**WORK TO BE COMPLETED:** Print all entries word for word.
──────── INPUT RECORDS
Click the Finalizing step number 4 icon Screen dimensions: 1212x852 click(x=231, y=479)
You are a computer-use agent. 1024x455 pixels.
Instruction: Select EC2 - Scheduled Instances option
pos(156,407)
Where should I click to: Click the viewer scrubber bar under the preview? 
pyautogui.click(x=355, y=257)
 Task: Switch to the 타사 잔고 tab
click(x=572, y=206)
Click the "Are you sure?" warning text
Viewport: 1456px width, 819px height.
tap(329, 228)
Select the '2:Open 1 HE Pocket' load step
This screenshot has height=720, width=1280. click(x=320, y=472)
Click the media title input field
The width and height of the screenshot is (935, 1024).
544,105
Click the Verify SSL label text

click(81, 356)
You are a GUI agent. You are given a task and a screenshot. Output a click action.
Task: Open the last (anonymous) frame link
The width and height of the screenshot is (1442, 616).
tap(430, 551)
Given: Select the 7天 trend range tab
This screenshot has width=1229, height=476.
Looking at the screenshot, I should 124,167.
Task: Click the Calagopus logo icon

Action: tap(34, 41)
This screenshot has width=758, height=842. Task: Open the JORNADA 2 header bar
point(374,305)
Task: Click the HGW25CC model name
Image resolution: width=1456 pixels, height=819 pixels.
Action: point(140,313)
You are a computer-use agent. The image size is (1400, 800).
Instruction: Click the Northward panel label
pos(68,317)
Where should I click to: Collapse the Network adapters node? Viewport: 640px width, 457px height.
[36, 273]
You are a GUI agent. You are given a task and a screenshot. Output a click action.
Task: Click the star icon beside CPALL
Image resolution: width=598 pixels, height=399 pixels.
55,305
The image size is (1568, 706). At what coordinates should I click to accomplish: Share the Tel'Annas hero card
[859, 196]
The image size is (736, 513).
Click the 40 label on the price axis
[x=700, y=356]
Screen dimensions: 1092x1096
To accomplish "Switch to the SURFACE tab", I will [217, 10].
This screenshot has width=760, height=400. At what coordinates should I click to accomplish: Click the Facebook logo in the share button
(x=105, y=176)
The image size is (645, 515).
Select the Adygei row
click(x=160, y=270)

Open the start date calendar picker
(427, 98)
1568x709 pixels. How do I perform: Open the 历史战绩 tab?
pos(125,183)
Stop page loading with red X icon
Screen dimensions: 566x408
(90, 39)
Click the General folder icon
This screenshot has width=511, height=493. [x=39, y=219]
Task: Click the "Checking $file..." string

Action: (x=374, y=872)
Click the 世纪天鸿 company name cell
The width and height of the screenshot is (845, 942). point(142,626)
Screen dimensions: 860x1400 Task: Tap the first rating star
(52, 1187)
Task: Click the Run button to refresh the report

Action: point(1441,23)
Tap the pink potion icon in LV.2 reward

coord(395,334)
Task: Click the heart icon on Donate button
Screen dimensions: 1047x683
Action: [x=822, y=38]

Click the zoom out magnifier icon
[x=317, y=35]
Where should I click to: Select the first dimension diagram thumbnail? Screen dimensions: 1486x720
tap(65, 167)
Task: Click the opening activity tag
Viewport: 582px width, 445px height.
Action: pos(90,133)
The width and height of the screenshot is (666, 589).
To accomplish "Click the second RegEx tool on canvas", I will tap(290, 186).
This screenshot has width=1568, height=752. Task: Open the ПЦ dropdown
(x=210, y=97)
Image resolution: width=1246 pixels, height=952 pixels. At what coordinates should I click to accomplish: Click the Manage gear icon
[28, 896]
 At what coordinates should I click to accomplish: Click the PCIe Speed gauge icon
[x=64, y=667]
────────────────
**EXERCISE RESPONSE:**
Click the Finalizing step number 4 icon Screen dimensions: 1212x852 click(x=231, y=479)
You are a computer-use agent. 1024x455 pixels.
Instruction: Select EC2 - Scheduled Instances option
pos(156,407)
Where should I click to: Click the viewer scrubber bar under the preview? 
pyautogui.click(x=355, y=257)
 Task: Switch to the 타사 잔고 tab
click(x=572, y=206)
Click the "Are you sure?" warning text
Viewport: 1456px width, 819px height.
tap(329, 228)
Select the '2:Open 1 HE Pocket' load step
This screenshot has height=720, width=1280. click(x=320, y=472)
Click the media title input field
The width and height of the screenshot is (935, 1024).
544,105
Click the Verify SSL label text

click(81, 356)
You are a GUI agent. You are given a task and a screenshot. Output a click action.
Task: Open the last (anonymous) frame link
The width and height of the screenshot is (1442, 616).
tap(430, 551)
Given: Select the 7天 trend range tab
This screenshot has width=1229, height=476.
Looking at the screenshot, I should 124,167.
Task: Click the Calagopus logo icon

Action: tap(34, 41)
This screenshot has width=758, height=842. Task: Open the JORNADA 2 header bar
point(374,305)
Task: Click the HGW25CC model name
Image resolution: width=1456 pixels, height=819 pixels.
Action: point(140,313)
You are a computer-use agent. The image size is (1400, 800).
Instruction: Click the Northward panel label
pos(68,317)
Where should I click to: Collapse the Network adapters node? Viewport: 640px width, 457px height.
[36, 273]
You are a GUI agent. You are given a task and a screenshot. Output a click action.
Task: Click the star icon beside CPALL
Image resolution: width=598 pixels, height=399 pixels.
55,305
The image size is (1568, 706). At what coordinates should I click to accomplish: Share the Tel'Annas hero card
[859, 196]
The image size is (736, 513).
Click the 40 label on the price axis
[x=700, y=356]
Screen dimensions: 1092x1096
To accomplish "Switch to the SURFACE tab", I will [217, 10].
This screenshot has width=760, height=400. At what coordinates should I click to accomplish: Click the Facebook logo in the share button
(x=105, y=176)
The image size is (645, 515).
Select the Adygei row
click(x=160, y=270)

Open the start date calendar picker
(427, 98)
1568x709 pixels. How do I perform: Open the 历史战绩 tab?
pos(125,183)
Stop page loading with red X icon
Screen dimensions: 566x408
(90, 39)
Click the General folder icon
This screenshot has width=511, height=493. [x=39, y=219]
Task: Click the "Checking $file..." string

Action: (x=374, y=872)
Click the 世纪天鸿 company name cell
The width and height of the screenshot is (845, 942). point(142,626)
Screen dimensions: 860x1400 Task: Tap the first rating star
(52, 1187)
Task: Click the Run button to refresh the report

Action: point(1441,23)
Tap the pink potion icon in LV.2 reward

coord(395,334)
Task: Click the heart icon on Donate button
Screen dimensions: 1047x683
Action: [x=822, y=38]

Click the zoom out magnifier icon
[x=317, y=35]
Where should I click to: Select the first dimension diagram thumbnail? Screen dimensions: 1486x720
tap(65, 167)
Task: Click the opening activity tag
Viewport: 582px width, 445px height.
Action: pos(90,133)
The width and height of the screenshot is (666, 589).
To accomplish "Click the second RegEx tool on canvas", I will tap(290, 186).
This screenshot has width=1568, height=752. Task: Open the ПЦ dropdown
(x=210, y=97)
Image resolution: width=1246 pixels, height=952 pixels. At what coordinates should I click to accomplish: Click the Manage gear icon
[28, 896]
 At what coordinates should I click to accomplish: Click the PCIe Speed gauge icon
[x=64, y=667]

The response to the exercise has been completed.